Durante a estadia, pude conhecer e participar do dia a dia, do trabalho de campo de duas iniciativas importantíssimas, apoiadas pela Caiman, que fazem bastante sucesso entre os hóspedes. Na primeira delas, o Projeto Arara-azul, acompanhamos o rastreamento dos filhotes e o atendimento dado às aves adultas por biólogos e demais especialistas. Criado e coordenado pela professora-doutora sul-mato-grossense Neiva Guedes, o centro pesquisa a biologia e as relações ecológicas da arara-azul-grande e estuda as espécies que coabitam com ela nesse meio, das araras-vermelhas aos tucanos, gaviões, patos-do-mato e corujas.

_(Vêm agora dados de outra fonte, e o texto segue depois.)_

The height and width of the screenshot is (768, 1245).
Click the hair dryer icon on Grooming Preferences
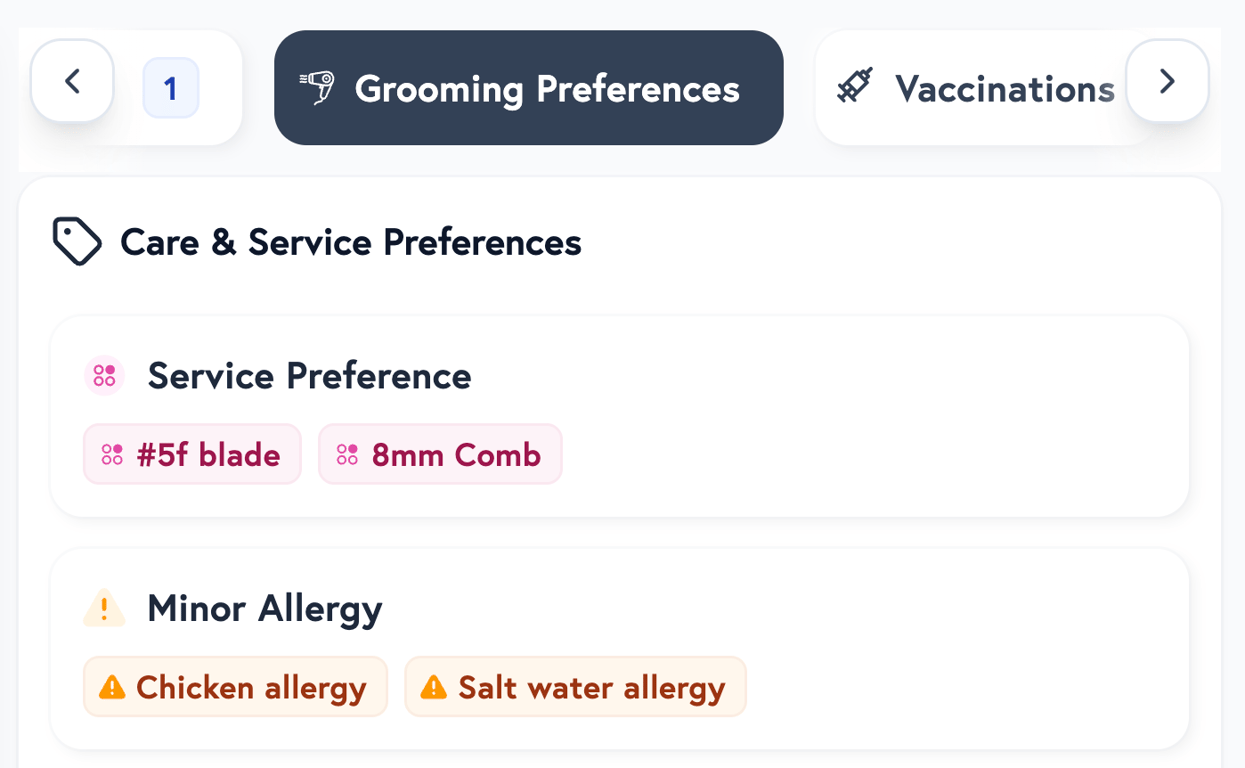pyautogui.click(x=314, y=87)
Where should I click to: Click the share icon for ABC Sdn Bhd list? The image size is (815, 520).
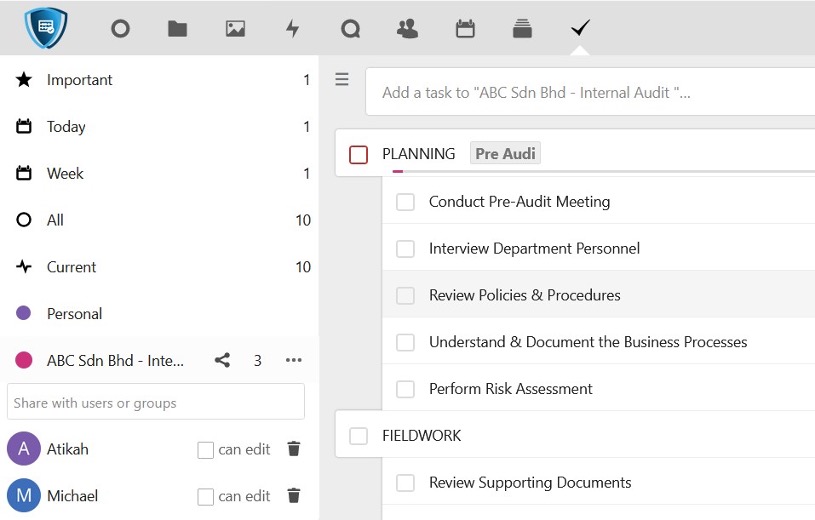(222, 360)
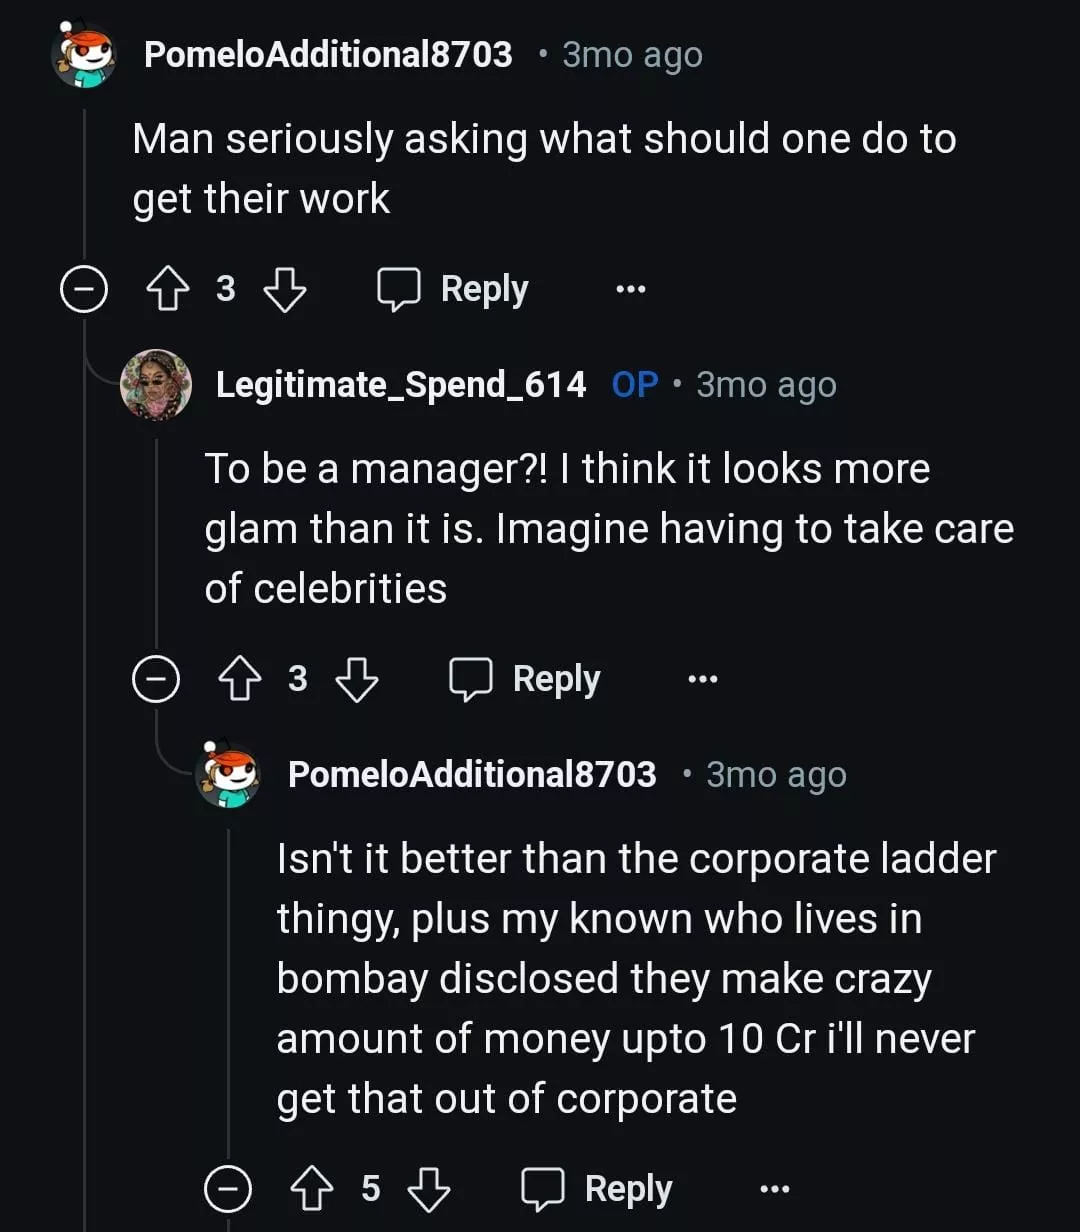Upvote the 'Man seriously asking' comment
Screen dimensions: 1080x1232
coord(168,290)
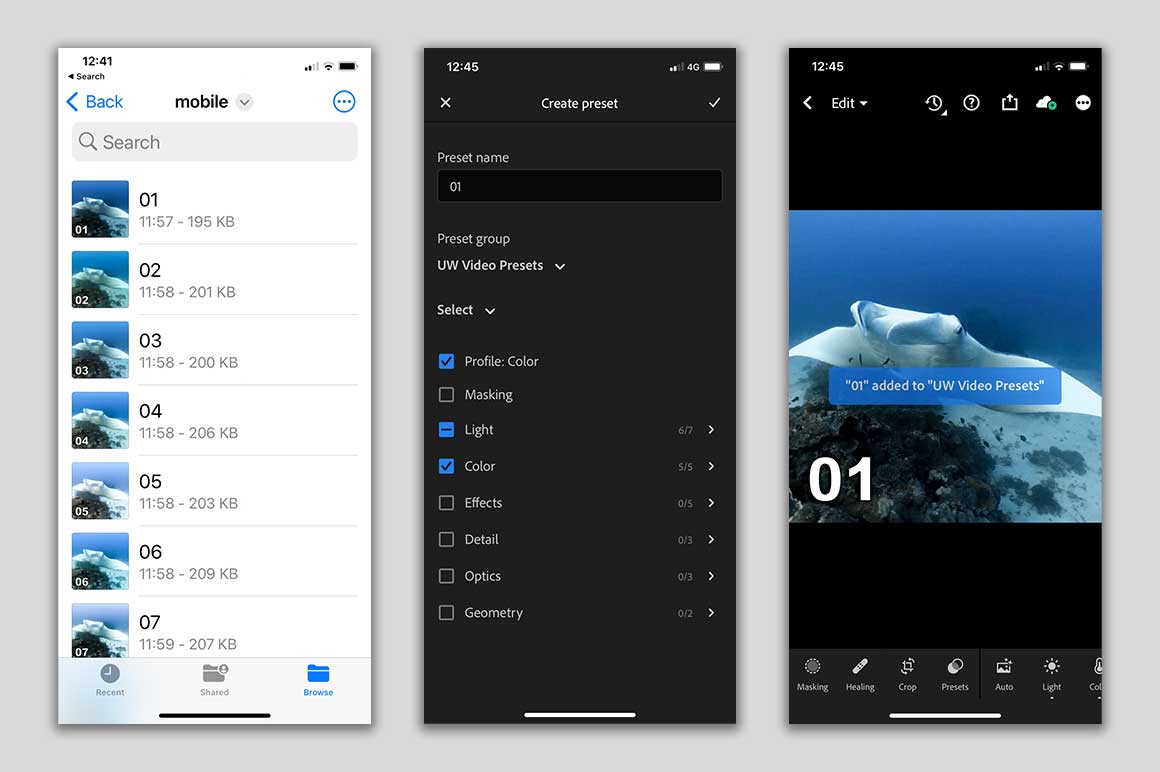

Em pouco mais de 30 anos, o projeto cadastrou quase 800 ninhos, naturais e artificiais, em 65 propriedades do entorno. Os cerca de 1.600 monitoramentos realizados anualmente na porção brasileira do Pantanal indicam que a população de araras-azuis esteja em aproximadamente 5 mil indivíduos. Essa conta, claro, vem sendo recalculada após o fogo destruir 23% do bioma no ano passado, causado pelos 22.116 focos de incêndio registrados pelo Programa Queimadas, do Instituto Nacional de Pesquisas Espaciais (Inpe). Em entrevista ao National Geographic Brasil, a professora-doutora comentou que varreduras preliminares feitas nas áreas onde elas se reúnem sugerem que boa parte conseguiu manter-se a salvo. Um dos desafios daqui para a frente está na alimentação, já que as palmeiras de bocaiúvas – matéria-prima da dieta das araras – também arderam nas chamas.